Ecclesiastical enclosure, Proleek, Co. Louth
Co. Louth |
Ecclesiastical Sites
In the townland of Proleek in County Louth, a large oval enclosure sits bounded by a wall of hefty boulders, its interior long since emptied of whatever stood there.
Local memory has preserved its name, Cill Mór, meaning the great church, and older accounts record that rough headstones once lay within the enclosure, suggesting this was a place of burial as much as worship. The enclosure is substantial, measuring roughly 129 metres east to west and 118 metres north to south, which puts it well above the scale of a modest local chapel site. Along its southern edge, a sunken laneway survives that may be the remnant of a fosse, a defensive or boundary ditch often dug around early ecclesiastical enclosures to define sacred ground from the secular world beyond it.

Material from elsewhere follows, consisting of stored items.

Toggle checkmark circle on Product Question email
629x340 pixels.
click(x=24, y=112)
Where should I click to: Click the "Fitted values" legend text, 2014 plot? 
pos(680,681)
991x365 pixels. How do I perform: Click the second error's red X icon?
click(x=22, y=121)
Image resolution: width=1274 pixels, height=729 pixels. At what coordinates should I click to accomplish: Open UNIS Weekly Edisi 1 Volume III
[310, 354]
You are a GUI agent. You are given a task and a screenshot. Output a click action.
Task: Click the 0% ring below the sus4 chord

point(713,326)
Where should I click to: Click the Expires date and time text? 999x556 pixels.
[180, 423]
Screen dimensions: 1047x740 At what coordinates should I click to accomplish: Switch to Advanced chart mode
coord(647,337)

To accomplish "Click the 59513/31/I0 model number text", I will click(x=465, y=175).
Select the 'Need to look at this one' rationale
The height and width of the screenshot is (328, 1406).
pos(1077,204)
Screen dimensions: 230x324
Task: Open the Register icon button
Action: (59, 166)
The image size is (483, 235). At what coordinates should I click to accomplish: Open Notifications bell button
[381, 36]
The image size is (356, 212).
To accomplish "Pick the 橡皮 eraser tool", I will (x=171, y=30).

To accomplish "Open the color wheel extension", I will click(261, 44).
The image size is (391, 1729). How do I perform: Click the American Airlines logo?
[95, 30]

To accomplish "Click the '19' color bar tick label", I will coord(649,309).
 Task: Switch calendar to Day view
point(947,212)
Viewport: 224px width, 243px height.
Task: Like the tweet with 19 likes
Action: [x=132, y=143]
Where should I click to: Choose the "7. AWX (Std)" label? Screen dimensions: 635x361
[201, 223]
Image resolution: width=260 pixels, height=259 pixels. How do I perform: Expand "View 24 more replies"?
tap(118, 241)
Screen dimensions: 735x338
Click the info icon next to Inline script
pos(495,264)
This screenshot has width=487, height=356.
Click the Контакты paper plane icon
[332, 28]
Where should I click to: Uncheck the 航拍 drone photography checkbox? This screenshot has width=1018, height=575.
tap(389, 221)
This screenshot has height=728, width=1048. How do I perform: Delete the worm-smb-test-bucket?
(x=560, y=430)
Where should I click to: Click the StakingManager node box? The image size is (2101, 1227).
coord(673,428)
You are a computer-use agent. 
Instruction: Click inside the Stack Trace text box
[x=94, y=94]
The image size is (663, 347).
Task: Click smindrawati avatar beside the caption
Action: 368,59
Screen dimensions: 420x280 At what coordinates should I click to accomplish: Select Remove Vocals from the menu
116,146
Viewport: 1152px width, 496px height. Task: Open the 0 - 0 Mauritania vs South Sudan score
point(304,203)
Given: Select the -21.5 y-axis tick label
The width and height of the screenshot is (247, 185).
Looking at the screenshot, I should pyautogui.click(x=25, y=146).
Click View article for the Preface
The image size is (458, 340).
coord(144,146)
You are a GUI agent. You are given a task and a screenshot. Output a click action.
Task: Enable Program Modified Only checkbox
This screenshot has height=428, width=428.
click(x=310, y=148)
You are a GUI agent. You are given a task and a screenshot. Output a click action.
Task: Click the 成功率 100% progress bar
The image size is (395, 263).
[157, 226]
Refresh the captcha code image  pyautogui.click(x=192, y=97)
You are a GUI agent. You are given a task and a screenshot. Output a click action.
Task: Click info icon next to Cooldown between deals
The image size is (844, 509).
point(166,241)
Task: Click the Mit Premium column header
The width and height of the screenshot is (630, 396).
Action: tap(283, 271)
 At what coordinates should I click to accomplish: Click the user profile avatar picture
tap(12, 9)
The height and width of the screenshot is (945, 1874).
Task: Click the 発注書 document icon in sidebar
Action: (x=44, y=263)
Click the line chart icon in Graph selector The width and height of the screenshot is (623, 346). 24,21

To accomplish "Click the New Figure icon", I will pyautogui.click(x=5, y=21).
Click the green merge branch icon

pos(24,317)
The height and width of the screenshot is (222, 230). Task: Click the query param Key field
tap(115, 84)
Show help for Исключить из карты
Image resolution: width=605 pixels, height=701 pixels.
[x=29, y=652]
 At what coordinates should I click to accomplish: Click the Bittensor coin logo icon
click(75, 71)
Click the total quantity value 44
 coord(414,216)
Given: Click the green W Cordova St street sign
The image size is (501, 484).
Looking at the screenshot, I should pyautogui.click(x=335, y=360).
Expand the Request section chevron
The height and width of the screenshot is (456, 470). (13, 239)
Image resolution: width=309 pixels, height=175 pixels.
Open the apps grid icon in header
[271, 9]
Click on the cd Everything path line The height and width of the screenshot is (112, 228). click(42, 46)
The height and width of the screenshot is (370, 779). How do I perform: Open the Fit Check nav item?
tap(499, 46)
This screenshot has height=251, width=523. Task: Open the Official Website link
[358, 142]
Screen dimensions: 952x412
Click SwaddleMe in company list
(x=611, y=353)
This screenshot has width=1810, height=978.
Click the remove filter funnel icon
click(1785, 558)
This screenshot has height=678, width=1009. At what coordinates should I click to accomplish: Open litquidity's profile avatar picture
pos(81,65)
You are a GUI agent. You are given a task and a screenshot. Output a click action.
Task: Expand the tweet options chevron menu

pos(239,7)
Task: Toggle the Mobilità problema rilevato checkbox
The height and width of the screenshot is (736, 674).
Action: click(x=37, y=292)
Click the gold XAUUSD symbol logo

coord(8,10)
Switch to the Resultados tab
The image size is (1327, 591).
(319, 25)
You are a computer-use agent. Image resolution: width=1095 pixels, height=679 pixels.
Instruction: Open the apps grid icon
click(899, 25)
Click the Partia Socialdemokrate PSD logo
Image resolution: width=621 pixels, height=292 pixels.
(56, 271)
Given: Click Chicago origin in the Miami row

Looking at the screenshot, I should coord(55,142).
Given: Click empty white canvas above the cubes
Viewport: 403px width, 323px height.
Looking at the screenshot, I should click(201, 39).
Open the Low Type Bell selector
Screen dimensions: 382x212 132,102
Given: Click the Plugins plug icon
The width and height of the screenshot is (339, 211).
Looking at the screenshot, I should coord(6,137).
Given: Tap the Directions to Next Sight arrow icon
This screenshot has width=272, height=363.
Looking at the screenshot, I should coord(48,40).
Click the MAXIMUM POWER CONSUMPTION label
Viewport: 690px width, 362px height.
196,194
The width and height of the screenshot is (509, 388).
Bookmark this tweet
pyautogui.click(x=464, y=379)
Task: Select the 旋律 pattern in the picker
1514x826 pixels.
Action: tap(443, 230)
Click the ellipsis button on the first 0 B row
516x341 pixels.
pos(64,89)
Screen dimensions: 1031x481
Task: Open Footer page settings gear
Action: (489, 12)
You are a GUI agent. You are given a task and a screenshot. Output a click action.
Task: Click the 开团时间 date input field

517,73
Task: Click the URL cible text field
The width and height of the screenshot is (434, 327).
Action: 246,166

The most intriguing possibility attached to Cill Mór is its connection to Mellifont Abbey, the great Cistercian house founded in 1142 a short distance to the south-west, the first Cistercian monastery established in Ireland. A scholar named Tempest, writing in the County Louth Archaeological Journal in 1944, suggested that the Proleek enclosure may have functioned as an outlying church belonging to Mellifont, one of the satellite sites a major monastic house might maintain across its landholdings. If that identification is correct, what looks today like a quiet field enclosed by old stonework was once part of the economic and spiritual network radiating out from one of medieval Ireland's most significant religious foundations. Adding to the sense of the site's layered past, the Ordnance Survey Memoranda, compiled by surveyors in the nineteenth century, record that a cross-inscribed slab was found built into the fence along the eastern side of the enclosure, a carved stone reused as ordinary field boundary material, its original context long forgotten by the time anyone thought to write it down.